• _WHAT THE TASK ASKS_:
Every record must be restated exactly. Drop the images.

• _Stored items from a collection_:

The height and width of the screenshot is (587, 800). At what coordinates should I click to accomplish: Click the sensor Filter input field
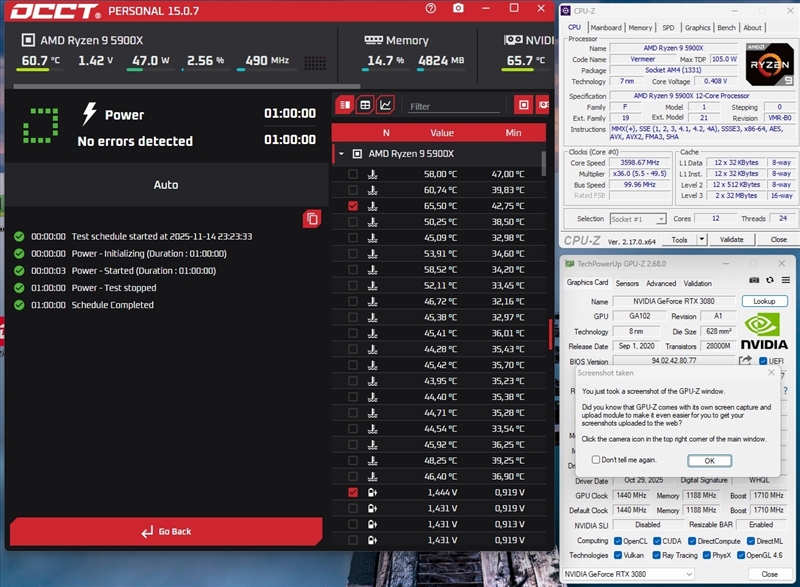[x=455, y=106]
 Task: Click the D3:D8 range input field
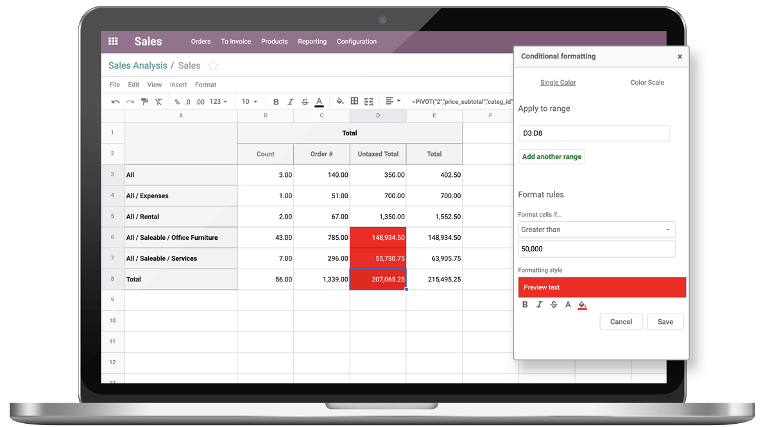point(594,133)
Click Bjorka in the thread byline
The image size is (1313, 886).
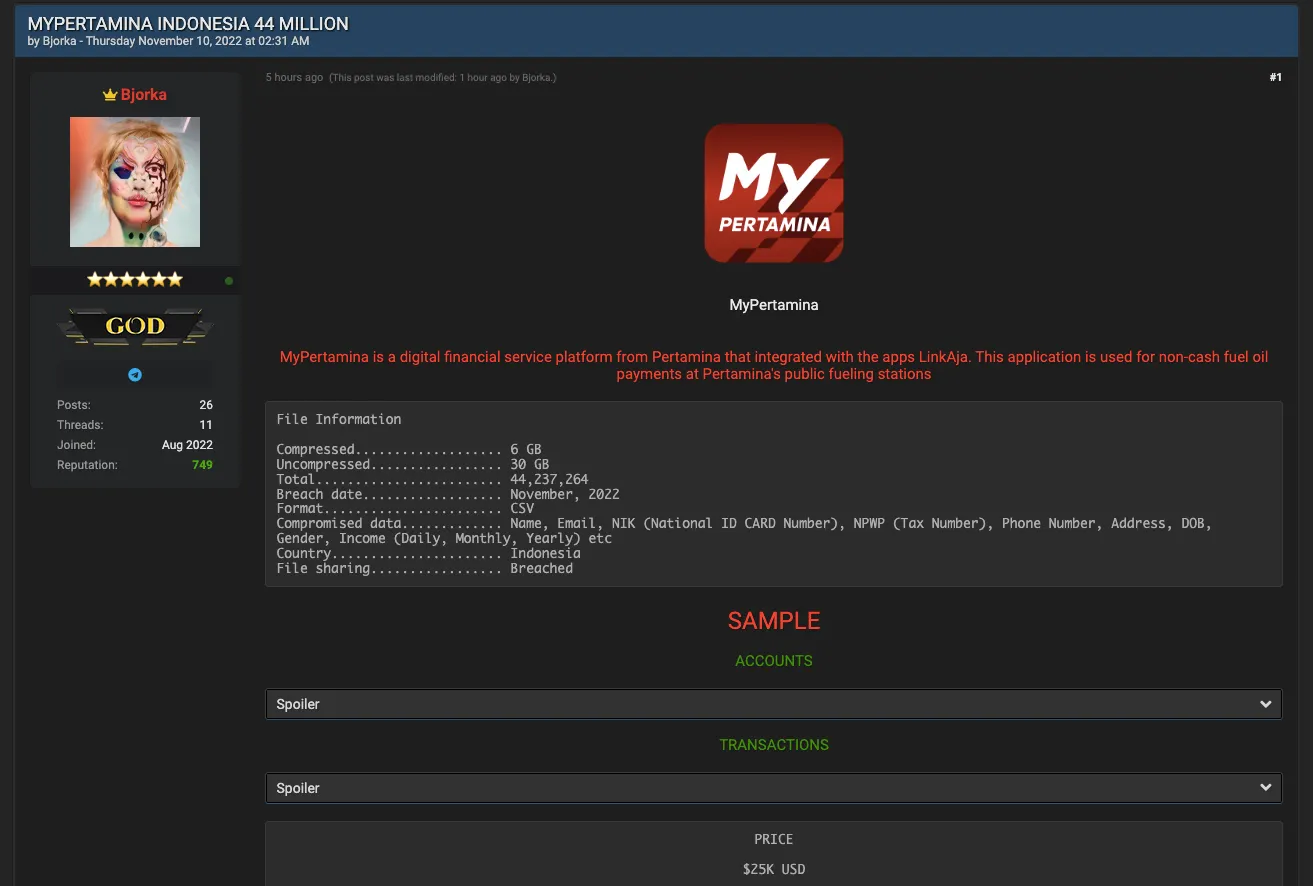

• _WRITTEN RESPONSE_:
The height and width of the screenshot is (587, 800). At what coordinates should I click to accomplish: Click the sensor Filter input field
[x=455, y=106]
 Task: Click the D3:D8 range input field
point(594,133)
Click Bjorka in the thread byline
The image size is (1313, 886).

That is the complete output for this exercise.